SUPPLIED INFORMATION:
## Start

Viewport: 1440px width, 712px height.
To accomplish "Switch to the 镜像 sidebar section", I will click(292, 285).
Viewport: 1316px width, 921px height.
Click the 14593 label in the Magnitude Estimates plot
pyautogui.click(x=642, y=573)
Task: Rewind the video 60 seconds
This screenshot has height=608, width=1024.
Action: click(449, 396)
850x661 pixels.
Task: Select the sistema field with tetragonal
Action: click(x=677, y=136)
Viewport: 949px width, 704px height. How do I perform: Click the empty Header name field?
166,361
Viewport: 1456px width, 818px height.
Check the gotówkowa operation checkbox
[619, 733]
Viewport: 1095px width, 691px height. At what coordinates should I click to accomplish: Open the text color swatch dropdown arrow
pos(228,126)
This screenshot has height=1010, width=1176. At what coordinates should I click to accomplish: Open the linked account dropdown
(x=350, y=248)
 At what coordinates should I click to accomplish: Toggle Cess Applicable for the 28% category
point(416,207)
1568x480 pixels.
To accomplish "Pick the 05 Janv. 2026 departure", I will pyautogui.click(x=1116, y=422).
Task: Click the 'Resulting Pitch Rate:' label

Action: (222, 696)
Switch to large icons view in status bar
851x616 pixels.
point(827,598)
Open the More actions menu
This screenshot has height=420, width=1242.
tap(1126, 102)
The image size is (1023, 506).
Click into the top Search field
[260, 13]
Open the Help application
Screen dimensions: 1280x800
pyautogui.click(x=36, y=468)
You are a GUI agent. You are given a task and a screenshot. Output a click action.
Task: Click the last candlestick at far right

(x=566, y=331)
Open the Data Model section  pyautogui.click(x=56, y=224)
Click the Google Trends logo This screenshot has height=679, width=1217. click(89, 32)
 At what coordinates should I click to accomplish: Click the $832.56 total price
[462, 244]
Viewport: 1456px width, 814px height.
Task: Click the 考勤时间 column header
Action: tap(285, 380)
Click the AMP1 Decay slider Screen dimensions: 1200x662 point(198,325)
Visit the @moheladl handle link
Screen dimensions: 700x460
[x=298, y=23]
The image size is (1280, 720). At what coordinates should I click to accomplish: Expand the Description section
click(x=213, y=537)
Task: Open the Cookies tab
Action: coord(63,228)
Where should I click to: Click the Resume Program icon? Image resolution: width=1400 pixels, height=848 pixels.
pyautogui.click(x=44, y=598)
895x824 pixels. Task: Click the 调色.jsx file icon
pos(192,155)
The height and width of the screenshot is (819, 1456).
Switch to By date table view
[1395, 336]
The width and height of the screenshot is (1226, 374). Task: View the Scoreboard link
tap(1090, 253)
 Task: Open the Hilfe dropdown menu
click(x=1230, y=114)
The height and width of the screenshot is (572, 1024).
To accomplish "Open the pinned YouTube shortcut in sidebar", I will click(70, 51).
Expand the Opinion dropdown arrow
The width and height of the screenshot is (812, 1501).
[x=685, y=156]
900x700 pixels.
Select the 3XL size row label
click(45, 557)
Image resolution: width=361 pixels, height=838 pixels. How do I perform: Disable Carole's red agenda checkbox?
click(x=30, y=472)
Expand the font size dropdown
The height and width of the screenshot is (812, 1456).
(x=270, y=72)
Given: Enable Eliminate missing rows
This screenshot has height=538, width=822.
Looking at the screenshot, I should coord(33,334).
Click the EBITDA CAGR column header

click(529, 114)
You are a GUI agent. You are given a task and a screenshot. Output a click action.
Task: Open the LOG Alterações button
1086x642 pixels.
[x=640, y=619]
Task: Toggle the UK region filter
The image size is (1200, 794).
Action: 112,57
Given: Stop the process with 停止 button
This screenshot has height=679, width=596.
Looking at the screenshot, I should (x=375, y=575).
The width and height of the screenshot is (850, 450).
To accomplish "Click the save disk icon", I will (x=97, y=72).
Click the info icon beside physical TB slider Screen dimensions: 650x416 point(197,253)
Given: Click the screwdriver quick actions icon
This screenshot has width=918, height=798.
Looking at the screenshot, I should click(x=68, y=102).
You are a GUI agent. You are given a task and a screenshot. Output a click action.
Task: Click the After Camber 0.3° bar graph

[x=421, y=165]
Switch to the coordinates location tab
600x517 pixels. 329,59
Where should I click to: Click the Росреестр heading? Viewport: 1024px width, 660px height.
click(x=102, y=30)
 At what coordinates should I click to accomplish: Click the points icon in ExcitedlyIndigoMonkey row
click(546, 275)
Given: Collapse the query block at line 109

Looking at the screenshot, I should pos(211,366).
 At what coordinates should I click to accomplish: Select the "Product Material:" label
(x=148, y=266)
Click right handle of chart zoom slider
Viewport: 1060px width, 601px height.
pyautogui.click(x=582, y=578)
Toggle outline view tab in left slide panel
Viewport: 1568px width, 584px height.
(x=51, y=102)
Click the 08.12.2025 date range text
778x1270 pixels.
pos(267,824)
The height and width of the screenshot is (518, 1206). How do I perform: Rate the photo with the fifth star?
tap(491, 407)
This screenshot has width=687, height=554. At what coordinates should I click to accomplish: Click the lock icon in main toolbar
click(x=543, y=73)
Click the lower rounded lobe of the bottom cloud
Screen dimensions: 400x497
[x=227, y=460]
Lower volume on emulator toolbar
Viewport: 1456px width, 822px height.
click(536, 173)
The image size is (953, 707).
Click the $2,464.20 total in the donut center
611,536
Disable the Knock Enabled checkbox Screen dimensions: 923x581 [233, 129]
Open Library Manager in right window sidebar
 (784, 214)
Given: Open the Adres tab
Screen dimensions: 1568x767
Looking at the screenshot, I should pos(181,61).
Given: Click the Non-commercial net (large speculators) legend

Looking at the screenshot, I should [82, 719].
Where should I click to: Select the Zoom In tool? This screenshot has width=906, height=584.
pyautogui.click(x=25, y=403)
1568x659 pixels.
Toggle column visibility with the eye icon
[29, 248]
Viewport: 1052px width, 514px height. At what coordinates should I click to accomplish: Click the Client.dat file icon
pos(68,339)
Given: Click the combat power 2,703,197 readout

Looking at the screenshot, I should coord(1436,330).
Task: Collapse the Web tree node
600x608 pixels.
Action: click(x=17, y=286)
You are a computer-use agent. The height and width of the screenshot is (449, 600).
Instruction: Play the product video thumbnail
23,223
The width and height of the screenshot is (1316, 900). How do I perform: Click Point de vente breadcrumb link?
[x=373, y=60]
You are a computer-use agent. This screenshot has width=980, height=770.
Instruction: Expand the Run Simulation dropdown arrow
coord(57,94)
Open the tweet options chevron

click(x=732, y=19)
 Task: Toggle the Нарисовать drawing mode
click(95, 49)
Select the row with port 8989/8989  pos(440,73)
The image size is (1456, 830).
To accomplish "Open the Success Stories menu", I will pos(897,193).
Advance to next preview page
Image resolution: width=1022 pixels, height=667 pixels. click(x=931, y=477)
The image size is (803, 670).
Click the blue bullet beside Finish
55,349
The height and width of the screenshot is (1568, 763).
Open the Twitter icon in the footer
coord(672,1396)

## End

GIVEN TASK:
Rewrite the data above, replacing "At what coordinates should I click to accomplish" with "Where should I click to accomplish" and leaving every other part the same.

RIGHT ANSWER:
Viewport: 1440px width, 712px height.
To accomplish "Switch to the 镜像 sidebar section", I will click(292, 285).
Viewport: 1316px width, 921px height.
Click the 14593 label in the Magnitude Estimates plot
pyautogui.click(x=642, y=573)
Task: Rewind the video 60 seconds
This screenshot has height=608, width=1024.
Action: click(449, 396)
850x661 pixels.
Task: Select the sistema field with tetragonal
Action: click(x=677, y=136)
Viewport: 949px width, 704px height. How do I perform: Click the empty Header name field?
166,361
Viewport: 1456px width, 818px height.
Check the gotówkowa operation checkbox
[619, 733]
Viewport: 1095px width, 691px height. Where should I click to accomplish: Open the text color swatch dropdown arrow
pos(228,126)
This screenshot has height=1010, width=1176. Where should I click to accomplish: Open the linked account dropdown
(x=350, y=248)
 Where should I click to accomplish: Toggle Cess Applicable for the 28% category
point(416,207)
1568x480 pixels.
To accomplish "Pick the 05 Janv. 2026 departure", I will pyautogui.click(x=1116, y=422).
Task: Click the 'Resulting Pitch Rate:' label

Action: (222, 696)
Switch to large icons view in status bar
851x616 pixels.
point(827,598)
Open the More actions menu
This screenshot has height=420, width=1242.
tap(1126, 102)
The image size is (1023, 506).
Click into the top Search field
[260, 13]
Open the Help application
Screen dimensions: 1280x800
pyautogui.click(x=36, y=468)
You are a GUI agent. You are given a task and a screenshot. Output a click action.
Task: Click the last candlestick at far right

(x=566, y=331)
Open the Data Model section  pyautogui.click(x=56, y=224)
Click the Google Trends logo This screenshot has height=679, width=1217. click(89, 32)
 Where should I click to accomplish: Click the $832.56 total price
[462, 244]
Viewport: 1456px width, 814px height.
Task: Click the 考勤时间 column header
Action: tap(285, 380)
Click the AMP1 Decay slider Screen dimensions: 1200x662 point(198,325)
Visit the @moheladl handle link
Screen dimensions: 700x460
[x=298, y=23]
The image size is (1280, 720). Where should I click to accomplish: Expand the Description section
click(x=213, y=537)
Task: Open the Cookies tab
Action: coord(63,228)
Where should I click to: Click the Resume Program icon? Image resolution: width=1400 pixels, height=848 pixels.
pyautogui.click(x=44, y=598)
895x824 pixels. Task: Click the 调色.jsx file icon
pos(192,155)
The height and width of the screenshot is (819, 1456).
Switch to By date table view
[1395, 336]
The width and height of the screenshot is (1226, 374). Task: View the Scoreboard link
tap(1090, 253)
 Task: Open the Hilfe dropdown menu
click(x=1230, y=114)
The height and width of the screenshot is (572, 1024).
To accomplish "Open the pinned YouTube shortcut in sidebar", I will click(70, 51).
Expand the Opinion dropdown arrow
The width and height of the screenshot is (812, 1501).
[x=685, y=156]
900x700 pixels.
Select the 3XL size row label
click(45, 557)
Image resolution: width=361 pixels, height=838 pixels. How do I perform: Disable Carole's red agenda checkbox?
click(x=30, y=472)
Expand the font size dropdown
The height and width of the screenshot is (812, 1456).
(x=270, y=72)
Given: Enable Eliminate missing rows
This screenshot has height=538, width=822.
Looking at the screenshot, I should coord(33,334).
Click the EBITDA CAGR column header

click(529, 114)
You are a GUI agent. You are given a task and a screenshot. Output a click action.
Task: Open the LOG Alterações button
1086x642 pixels.
[x=640, y=619]
Task: Toggle the UK region filter
The image size is (1200, 794).
Action: 112,57
Given: Stop the process with 停止 button
This screenshot has height=679, width=596.
Looking at the screenshot, I should (x=375, y=575).
The width and height of the screenshot is (850, 450).
To accomplish "Click the save disk icon", I will (x=97, y=72).
Click the info icon beside physical TB slider Screen dimensions: 650x416 point(197,253)
Given: Click the screwdriver quick actions icon
This screenshot has width=918, height=798.
Looking at the screenshot, I should click(x=68, y=102).
You are a GUI agent. You are given a task and a screenshot. Output a click action.
Task: Click the After Camber 0.3° bar graph

[x=421, y=165]
Switch to the coordinates location tab
600x517 pixels. 329,59
Where should I click to: Click the Росреестр heading? Viewport: 1024px width, 660px height.
click(x=102, y=30)
 Where should I click to accomplish: Click the points icon in ExcitedlyIndigoMonkey row
click(546, 275)
Given: Collapse the query block at line 109

Looking at the screenshot, I should pos(211,366).
 Where should I click to accomplish: Select the "Product Material:" label
(x=148, y=266)
Click right handle of chart zoom slider
Viewport: 1060px width, 601px height.
pyautogui.click(x=582, y=578)
Toggle outline view tab in left slide panel
Viewport: 1568px width, 584px height.
(x=51, y=102)
Click the 08.12.2025 date range text
778x1270 pixels.
pos(267,824)
The height and width of the screenshot is (518, 1206). How do I perform: Rate the photo with the fifth star?
tap(491, 407)
This screenshot has width=687, height=554. Where should I click to accomplish: Click the lock icon in main toolbar
click(x=543, y=73)
Click the lower rounded lobe of the bottom cloud
Screen dimensions: 400x497
[x=227, y=460]
Lower volume on emulator toolbar
Viewport: 1456px width, 822px height.
click(536, 173)
The image size is (953, 707).
Click the $2,464.20 total in the donut center
611,536
Disable the Knock Enabled checkbox Screen dimensions: 923x581 [233, 129]
Open Library Manager in right window sidebar
 (784, 214)
Given: Open the Adres tab
Screen dimensions: 1568x767
Looking at the screenshot, I should pos(181,61).
Given: Click the Non-commercial net (large speculators) legend

Looking at the screenshot, I should [82, 719].
Where should I click to: Select the Zoom In tool? This screenshot has width=906, height=584.
pyautogui.click(x=25, y=403)
1568x659 pixels.
Toggle column visibility with the eye icon
[29, 248]
Viewport: 1052px width, 514px height. Where should I click to accomplish: Click the Client.dat file icon
pos(68,339)
Given: Click the combat power 2,703,197 readout

Looking at the screenshot, I should coord(1436,330).
Task: Collapse the Web tree node
600x608 pixels.
Action: click(x=17, y=286)
You are a computer-use agent. The height and width of the screenshot is (449, 600).
Instruction: Play the product video thumbnail
23,223
The width and height of the screenshot is (1316, 900). How do I perform: Click Point de vente breadcrumb link?
[x=373, y=60]
You are a computer-use agent. This screenshot has width=980, height=770.
Instruction: Expand the Run Simulation dropdown arrow
coord(57,94)
Open the tweet options chevron

click(x=732, y=19)
 Task: Toggle the Нарисовать drawing mode
click(95, 49)
Select the row with port 8989/8989  pos(440,73)
The image size is (1456, 830).
To accomplish "Open the Success Stories menu", I will pos(897,193).
Advance to next preview page
Image resolution: width=1022 pixels, height=667 pixels. click(x=931, y=477)
The image size is (803, 670).
Click the blue bullet beside Finish
55,349
The height and width of the screenshot is (1568, 763).
Open the Twitter icon in the footer
coord(672,1396)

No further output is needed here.